Она воинственно посмотрела на меня.
— А чем вы ему сможете помочь?
Леонард хихикнул. Я с упреком посмотрела на него.
— Ему нужно, чтобы кто-то с ним был. Лучше буду я, чем вообще никто.
Леонард продолжал хихикать.
— Ты сильно разочаровываешь мою мать. Она очень хотела бы сыграть роль мученицы. Кроме того, как это будет выглядеть со стороны — юная девушка одна в доме с пожилым мужчиной?
— У тебя грязная фантазия, Леонард. Пойду на кухню и приготовлю чай.
Я вовсе не собиралась ссориться с ними и уж совсем было скрылась из поля их зрения, когда услышала голос Гертруды:
— Что ей от него надо? Что этой девице надо от Шелдона?
— Ну-ну, мама. — Голос Леонарда звучал просто издевательски. — Будто ты не знаешь. Того же, что было надо ее тетушке, — денег.
16
На Бренде было новое пальто в бело-розово-голубую клетку.
— Ты очень мило выглядишь, — сказал Кнут, когда они выходили из ее дома.
— Благодарю.
Казалось, она была какой-то подавленной. Может быть, уже жалела, что собралась за него замуж?
Он вдруг почувствовал, как в нем растет непонятный гнев, и поспешил сказать ей:
— Знаешь, я никому ни словом не обмолвился.
Бренда остановилась на лестнице и посмотрела на него.
— Ты еще можешь передумать, — добавил он, с трудом заставляя себя произнести это.
— Я уже сказала тебе, что чувствую, — ответила она серьезно. — Но ты тоже можешь еще передумать.
— Я не поэтому ничего никому не сказал.
— Действительно не поэтому?
— Нет.
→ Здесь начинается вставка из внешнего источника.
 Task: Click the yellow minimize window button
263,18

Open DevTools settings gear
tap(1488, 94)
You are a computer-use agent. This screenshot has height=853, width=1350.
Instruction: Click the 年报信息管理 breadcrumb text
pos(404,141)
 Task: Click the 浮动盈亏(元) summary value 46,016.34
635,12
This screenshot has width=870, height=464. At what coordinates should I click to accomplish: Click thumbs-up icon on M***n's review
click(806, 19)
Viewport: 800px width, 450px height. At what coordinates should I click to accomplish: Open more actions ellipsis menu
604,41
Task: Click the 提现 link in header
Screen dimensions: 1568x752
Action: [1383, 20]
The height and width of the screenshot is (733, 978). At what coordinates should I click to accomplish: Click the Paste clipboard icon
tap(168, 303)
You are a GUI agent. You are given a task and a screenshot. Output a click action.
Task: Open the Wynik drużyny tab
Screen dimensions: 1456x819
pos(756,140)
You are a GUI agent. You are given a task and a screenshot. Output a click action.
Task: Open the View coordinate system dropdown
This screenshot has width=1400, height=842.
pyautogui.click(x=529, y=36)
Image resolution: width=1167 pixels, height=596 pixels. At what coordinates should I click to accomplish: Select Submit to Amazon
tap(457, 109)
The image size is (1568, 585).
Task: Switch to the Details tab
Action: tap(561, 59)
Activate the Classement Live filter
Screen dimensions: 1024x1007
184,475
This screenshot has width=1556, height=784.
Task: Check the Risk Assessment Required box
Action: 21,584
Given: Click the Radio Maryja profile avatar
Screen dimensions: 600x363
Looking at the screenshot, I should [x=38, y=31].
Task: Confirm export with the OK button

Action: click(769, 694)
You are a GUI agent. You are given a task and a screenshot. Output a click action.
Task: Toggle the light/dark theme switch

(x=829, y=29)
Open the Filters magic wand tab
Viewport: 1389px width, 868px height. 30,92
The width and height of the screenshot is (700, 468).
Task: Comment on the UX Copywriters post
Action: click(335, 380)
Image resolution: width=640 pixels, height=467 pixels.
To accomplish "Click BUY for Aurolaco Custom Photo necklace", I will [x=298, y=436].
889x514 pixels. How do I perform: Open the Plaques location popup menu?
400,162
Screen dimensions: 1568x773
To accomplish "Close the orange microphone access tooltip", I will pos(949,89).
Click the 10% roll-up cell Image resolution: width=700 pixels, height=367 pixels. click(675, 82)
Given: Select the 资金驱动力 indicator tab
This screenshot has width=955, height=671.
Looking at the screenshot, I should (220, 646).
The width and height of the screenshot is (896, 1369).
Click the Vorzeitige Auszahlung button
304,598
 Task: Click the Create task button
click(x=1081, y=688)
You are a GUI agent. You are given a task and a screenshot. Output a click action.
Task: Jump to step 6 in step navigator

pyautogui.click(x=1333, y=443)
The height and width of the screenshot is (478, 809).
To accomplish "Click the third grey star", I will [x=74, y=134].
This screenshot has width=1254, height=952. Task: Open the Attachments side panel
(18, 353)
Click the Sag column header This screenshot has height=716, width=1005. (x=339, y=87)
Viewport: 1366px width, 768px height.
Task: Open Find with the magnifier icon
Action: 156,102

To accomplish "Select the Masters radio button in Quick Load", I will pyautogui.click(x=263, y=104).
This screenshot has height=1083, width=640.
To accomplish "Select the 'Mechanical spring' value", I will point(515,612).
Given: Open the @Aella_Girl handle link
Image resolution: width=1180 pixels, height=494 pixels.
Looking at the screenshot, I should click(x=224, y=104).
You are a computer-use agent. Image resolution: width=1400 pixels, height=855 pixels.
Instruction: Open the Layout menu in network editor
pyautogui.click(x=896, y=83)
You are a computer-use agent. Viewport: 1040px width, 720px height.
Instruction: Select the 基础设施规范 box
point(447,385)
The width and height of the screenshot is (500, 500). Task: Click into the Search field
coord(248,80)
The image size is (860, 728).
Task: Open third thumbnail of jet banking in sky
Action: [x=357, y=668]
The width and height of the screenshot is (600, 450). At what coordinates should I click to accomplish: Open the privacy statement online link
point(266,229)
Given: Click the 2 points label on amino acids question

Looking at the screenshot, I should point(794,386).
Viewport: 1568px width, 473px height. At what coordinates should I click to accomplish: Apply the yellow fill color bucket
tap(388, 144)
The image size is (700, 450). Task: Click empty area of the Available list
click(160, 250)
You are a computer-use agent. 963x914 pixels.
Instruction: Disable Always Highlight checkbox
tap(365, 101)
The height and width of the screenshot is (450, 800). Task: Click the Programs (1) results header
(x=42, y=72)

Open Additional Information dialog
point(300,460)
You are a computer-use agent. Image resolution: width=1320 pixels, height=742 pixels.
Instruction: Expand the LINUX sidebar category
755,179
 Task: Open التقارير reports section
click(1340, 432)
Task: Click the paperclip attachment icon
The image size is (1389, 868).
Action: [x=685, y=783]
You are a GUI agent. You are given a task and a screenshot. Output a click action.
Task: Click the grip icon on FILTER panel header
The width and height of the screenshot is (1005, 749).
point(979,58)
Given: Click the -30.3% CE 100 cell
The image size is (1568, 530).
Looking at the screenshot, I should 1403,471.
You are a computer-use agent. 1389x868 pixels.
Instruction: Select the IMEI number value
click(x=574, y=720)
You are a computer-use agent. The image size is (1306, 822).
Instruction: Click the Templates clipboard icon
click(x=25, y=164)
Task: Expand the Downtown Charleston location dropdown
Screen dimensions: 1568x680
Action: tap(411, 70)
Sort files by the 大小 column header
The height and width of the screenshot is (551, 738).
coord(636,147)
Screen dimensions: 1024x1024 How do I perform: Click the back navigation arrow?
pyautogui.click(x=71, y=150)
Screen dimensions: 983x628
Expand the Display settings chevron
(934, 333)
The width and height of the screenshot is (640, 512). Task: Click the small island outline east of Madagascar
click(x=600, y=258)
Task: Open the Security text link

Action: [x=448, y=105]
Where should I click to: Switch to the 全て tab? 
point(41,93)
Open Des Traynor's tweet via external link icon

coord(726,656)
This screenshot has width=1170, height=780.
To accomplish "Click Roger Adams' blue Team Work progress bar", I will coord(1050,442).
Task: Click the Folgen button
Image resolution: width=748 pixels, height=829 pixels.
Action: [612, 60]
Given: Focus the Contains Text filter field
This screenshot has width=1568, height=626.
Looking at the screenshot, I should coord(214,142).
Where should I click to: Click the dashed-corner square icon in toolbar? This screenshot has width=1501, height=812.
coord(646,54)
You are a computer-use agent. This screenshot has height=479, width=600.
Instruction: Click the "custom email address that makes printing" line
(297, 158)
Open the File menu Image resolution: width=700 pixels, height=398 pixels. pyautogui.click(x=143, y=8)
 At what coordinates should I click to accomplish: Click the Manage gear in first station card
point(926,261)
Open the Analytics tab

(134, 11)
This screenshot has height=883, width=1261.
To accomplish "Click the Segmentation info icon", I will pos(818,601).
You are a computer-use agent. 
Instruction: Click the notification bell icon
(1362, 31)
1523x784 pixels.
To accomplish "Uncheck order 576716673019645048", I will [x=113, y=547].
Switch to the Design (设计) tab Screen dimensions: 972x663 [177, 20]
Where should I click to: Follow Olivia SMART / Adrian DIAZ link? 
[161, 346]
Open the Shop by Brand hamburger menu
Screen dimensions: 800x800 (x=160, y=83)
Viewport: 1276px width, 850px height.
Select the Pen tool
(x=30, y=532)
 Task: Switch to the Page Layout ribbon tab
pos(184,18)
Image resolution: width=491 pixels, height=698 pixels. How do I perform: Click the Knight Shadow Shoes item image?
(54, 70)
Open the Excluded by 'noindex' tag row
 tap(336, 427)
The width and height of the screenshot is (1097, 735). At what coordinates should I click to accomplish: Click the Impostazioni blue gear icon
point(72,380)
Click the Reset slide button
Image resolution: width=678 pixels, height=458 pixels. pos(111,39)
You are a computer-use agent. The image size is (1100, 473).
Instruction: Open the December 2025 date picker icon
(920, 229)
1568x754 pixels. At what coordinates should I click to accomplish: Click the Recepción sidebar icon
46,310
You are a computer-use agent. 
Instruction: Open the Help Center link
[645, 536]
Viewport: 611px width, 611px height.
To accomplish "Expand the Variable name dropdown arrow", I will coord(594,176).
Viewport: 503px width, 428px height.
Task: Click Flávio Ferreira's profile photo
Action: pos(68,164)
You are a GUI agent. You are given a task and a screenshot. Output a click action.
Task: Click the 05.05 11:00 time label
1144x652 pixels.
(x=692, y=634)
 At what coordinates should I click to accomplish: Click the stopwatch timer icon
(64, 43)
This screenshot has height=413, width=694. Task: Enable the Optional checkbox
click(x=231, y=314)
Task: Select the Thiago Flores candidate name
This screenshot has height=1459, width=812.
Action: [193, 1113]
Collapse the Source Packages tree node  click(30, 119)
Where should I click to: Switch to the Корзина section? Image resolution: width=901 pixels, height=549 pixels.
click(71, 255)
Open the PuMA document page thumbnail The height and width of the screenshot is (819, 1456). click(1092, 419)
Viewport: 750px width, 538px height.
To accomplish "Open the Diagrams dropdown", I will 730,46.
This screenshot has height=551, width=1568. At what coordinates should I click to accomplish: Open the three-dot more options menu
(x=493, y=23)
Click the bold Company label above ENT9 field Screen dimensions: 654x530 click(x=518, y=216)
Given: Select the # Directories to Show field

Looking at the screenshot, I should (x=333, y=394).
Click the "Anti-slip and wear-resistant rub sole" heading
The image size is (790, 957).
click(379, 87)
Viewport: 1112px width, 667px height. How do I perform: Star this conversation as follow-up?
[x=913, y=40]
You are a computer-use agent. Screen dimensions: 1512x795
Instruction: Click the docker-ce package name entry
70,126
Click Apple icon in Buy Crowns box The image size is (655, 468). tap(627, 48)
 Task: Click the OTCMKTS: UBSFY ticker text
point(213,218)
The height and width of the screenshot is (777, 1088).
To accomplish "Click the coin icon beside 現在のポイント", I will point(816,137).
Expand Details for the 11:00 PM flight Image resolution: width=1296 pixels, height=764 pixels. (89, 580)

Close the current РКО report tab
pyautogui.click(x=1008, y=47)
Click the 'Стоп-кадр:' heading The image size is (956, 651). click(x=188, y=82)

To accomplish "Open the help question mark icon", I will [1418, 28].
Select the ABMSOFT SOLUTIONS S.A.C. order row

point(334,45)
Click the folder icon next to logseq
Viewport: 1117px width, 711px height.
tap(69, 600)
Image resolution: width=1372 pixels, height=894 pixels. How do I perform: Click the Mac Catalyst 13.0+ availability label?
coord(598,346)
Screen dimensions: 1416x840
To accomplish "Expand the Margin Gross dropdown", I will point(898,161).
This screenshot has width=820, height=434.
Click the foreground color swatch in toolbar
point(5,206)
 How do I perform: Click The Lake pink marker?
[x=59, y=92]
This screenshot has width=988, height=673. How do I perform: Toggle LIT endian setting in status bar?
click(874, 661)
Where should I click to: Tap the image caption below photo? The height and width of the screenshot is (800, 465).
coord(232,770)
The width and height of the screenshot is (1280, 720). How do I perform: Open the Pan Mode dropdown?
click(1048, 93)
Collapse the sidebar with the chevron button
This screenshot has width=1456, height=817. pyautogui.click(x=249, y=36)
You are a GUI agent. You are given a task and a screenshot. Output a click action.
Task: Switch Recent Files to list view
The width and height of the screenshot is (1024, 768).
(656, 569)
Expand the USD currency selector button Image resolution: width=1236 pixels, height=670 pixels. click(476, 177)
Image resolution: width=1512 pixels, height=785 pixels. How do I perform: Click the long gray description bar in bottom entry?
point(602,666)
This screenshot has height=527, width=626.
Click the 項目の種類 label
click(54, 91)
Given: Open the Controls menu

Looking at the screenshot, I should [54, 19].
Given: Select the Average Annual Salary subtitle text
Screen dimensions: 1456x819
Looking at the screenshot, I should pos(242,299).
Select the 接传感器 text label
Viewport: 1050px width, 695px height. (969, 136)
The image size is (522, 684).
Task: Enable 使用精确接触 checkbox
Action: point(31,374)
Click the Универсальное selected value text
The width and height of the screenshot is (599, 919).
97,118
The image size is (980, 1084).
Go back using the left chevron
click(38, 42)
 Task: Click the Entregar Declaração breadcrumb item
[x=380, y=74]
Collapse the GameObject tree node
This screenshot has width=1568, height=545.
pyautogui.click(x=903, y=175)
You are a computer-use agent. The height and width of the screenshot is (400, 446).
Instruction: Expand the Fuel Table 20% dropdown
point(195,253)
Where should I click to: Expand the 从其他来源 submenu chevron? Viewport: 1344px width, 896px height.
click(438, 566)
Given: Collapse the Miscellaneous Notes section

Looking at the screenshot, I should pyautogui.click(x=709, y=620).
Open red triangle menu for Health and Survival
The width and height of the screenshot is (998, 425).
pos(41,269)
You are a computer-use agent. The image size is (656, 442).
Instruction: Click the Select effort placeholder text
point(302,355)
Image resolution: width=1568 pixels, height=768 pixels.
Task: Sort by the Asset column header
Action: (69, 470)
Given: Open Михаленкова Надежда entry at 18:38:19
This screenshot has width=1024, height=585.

Просто не могу решить, как сообщу родителям. Что лучше — позвонить или написать?
Она опустила глаза.
— Я тоже еще ничего не сообщила отцу.
Кнут кашлянул в нерешительности.
— Некоторые из моих сослуживцев придут на крестины. Скажем им?
По ее лицу скользнула улыбка.
— А что, недурная идея!
Он облегченно вздохнул, взял ее под руку и повел к машине.
Семья Паркса жила на первом этаже дома по Бойл-стон-стрит, сразу за музеем. Дверь квартиры была открыта. Гул голосов оттуда слышался даже с улицы.
Пинки Пинкертон и его жена Гэйл стояли у самых дверей. Гэйл почти не изменилась с тех давних пор, когда служила в полиции, а Кнут был беззаветно влюблен в нее. С тех пор они не виделись, и Кнут даже растерялся. Он думал, что Гэйл постареет сильнее, став матерью двоих детей.
— Как приятно снова вас увидеть, Кнут, — сказала она радостно и протянула руку.
— Мне тоже. Вы замечательно выглядите.
— Привет, Кнут.
Пинки держал в руке бокал с жидкостью странного цвета, судя по всему с пуншем.
— Бренда Пардье, — представил Кнут. — Пинки и Гэйл Пинкертон. Мы с Пинки вместе работаем.
— Кнут, я очень рад, что вы смогли прийти.
Паркс протолкался через толпу гостей и пожал Кнуту руку.
Его детское лицо раскраснелось от волнения.
— Барри, это моя невеста, Бренда Пардье.
Кнуту показалось, что вдруг стало очень тихо.
— Ваша невеста? — удивленно спросила Гэйл Пинкертон.
— О! Прекрасно! Предчувствую славный мальчишник перед свадьбой.
Пинки схватил руку Кнута и потряс ее.